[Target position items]
○ ○ ○ ○ ○
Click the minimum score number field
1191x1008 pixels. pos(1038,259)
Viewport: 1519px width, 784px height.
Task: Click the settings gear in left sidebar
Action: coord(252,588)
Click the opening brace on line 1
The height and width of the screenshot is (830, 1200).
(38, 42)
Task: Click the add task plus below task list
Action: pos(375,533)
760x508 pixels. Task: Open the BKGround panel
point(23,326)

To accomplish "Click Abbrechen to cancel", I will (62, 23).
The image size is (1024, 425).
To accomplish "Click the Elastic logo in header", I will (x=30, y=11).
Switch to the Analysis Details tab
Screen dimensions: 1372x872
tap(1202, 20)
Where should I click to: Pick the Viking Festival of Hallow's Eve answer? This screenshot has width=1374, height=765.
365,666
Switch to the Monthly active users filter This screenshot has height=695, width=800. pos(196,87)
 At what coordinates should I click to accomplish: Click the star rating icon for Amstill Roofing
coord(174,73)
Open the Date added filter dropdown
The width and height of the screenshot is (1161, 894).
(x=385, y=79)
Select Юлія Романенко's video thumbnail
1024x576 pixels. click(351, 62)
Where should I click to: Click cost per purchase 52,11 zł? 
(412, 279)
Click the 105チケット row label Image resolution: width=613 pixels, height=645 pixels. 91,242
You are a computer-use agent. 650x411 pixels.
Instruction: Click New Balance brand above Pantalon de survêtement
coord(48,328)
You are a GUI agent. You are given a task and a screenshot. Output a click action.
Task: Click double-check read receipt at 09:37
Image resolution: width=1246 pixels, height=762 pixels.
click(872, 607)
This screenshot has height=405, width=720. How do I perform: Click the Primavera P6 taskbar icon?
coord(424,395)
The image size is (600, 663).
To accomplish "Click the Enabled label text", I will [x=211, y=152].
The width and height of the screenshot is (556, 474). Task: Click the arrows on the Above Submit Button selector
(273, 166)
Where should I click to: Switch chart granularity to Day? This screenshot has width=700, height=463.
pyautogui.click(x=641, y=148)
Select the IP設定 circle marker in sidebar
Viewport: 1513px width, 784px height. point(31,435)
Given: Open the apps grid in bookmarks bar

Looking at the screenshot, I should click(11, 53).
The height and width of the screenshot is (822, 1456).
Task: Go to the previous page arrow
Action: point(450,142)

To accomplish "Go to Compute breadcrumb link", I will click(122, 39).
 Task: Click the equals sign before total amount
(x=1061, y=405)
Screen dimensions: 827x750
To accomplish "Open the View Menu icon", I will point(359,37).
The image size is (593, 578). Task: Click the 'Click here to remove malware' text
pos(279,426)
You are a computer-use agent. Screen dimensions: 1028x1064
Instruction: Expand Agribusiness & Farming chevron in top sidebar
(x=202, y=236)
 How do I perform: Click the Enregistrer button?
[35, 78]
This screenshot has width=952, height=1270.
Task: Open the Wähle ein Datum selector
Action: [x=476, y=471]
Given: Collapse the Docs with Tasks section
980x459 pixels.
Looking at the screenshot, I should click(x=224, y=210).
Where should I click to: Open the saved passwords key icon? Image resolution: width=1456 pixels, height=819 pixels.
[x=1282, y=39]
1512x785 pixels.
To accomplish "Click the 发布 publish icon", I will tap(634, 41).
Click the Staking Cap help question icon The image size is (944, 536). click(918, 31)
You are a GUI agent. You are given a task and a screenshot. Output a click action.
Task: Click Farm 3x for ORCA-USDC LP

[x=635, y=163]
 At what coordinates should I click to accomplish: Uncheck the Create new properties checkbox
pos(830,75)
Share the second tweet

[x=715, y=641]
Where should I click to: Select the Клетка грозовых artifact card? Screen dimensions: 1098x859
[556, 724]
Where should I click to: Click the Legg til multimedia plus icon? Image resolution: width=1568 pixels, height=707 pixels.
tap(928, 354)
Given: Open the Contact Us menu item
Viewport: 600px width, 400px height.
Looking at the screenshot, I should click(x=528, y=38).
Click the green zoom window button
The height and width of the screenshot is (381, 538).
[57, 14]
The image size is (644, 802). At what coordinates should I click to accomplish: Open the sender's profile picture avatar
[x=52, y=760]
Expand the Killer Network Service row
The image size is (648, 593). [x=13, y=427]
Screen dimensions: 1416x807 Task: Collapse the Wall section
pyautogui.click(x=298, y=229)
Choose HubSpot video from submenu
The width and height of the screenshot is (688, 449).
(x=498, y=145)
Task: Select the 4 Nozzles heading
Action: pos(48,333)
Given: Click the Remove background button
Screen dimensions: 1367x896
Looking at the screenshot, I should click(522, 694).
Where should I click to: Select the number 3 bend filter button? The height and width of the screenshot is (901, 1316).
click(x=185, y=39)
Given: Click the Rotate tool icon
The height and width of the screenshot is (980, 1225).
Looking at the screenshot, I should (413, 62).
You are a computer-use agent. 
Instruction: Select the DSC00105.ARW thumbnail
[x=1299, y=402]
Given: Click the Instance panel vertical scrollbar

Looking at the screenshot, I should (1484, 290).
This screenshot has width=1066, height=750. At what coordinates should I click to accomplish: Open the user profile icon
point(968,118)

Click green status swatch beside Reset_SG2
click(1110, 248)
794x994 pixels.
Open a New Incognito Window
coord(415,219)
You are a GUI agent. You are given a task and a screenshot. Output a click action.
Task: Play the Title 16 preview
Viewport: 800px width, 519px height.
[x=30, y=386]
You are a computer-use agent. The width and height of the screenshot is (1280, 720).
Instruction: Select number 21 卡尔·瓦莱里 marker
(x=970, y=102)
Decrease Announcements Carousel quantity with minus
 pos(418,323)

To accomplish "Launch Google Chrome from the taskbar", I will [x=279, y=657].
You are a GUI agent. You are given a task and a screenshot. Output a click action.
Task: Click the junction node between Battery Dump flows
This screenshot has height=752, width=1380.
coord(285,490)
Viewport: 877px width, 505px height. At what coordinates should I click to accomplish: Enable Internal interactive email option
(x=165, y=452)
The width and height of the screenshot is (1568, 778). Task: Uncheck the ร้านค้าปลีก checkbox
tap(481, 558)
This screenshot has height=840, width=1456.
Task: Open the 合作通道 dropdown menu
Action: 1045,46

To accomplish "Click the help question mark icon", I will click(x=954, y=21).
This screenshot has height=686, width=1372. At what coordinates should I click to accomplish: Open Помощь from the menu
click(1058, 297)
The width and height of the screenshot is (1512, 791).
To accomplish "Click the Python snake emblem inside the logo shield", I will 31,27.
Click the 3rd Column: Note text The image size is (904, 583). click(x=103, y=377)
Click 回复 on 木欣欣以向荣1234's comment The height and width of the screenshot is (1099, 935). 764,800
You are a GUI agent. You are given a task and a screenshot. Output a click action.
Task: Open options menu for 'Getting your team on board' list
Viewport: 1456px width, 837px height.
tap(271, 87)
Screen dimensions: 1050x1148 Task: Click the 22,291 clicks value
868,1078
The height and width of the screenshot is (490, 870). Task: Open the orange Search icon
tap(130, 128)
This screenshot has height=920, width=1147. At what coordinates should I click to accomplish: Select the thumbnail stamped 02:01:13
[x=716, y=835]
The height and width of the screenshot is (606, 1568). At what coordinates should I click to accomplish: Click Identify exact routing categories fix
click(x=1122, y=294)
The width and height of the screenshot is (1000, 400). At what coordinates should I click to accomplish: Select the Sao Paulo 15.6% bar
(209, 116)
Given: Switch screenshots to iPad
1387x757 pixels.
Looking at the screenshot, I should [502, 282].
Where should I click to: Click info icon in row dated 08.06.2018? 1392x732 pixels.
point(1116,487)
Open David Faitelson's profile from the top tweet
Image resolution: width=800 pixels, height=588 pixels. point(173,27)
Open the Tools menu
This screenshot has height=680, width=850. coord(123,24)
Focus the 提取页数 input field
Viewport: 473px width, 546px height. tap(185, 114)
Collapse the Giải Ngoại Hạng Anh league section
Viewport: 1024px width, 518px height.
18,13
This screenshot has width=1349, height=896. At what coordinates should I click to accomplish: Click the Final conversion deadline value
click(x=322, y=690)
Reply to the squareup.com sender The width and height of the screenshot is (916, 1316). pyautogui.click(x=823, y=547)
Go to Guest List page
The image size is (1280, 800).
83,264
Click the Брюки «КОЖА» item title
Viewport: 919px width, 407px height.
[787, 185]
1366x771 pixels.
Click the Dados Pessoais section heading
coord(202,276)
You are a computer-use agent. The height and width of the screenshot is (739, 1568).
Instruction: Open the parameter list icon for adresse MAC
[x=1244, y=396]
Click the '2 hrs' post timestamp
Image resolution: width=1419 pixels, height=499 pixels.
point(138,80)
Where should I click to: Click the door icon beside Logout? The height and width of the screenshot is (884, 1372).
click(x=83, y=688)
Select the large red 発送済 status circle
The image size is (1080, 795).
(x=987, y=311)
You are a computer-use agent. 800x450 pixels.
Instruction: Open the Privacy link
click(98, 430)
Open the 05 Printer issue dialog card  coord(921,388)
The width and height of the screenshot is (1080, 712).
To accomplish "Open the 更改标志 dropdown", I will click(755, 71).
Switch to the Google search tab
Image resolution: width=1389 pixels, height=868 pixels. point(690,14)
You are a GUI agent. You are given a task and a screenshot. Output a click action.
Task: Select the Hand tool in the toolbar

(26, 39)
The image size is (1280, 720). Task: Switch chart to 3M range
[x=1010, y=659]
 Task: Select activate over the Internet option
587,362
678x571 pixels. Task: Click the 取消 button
○ ○ ○ ○ ○
> _WHAT YOU WILL DO_:
Quote the items above from the line containing "Task: Select activate" through the end of the items, and give only those lines.

> _COMPLETE OUTPUT_:
 Task: Select activate over the Internet option
587,362
678x571 pixels. Task: Click the 取消 button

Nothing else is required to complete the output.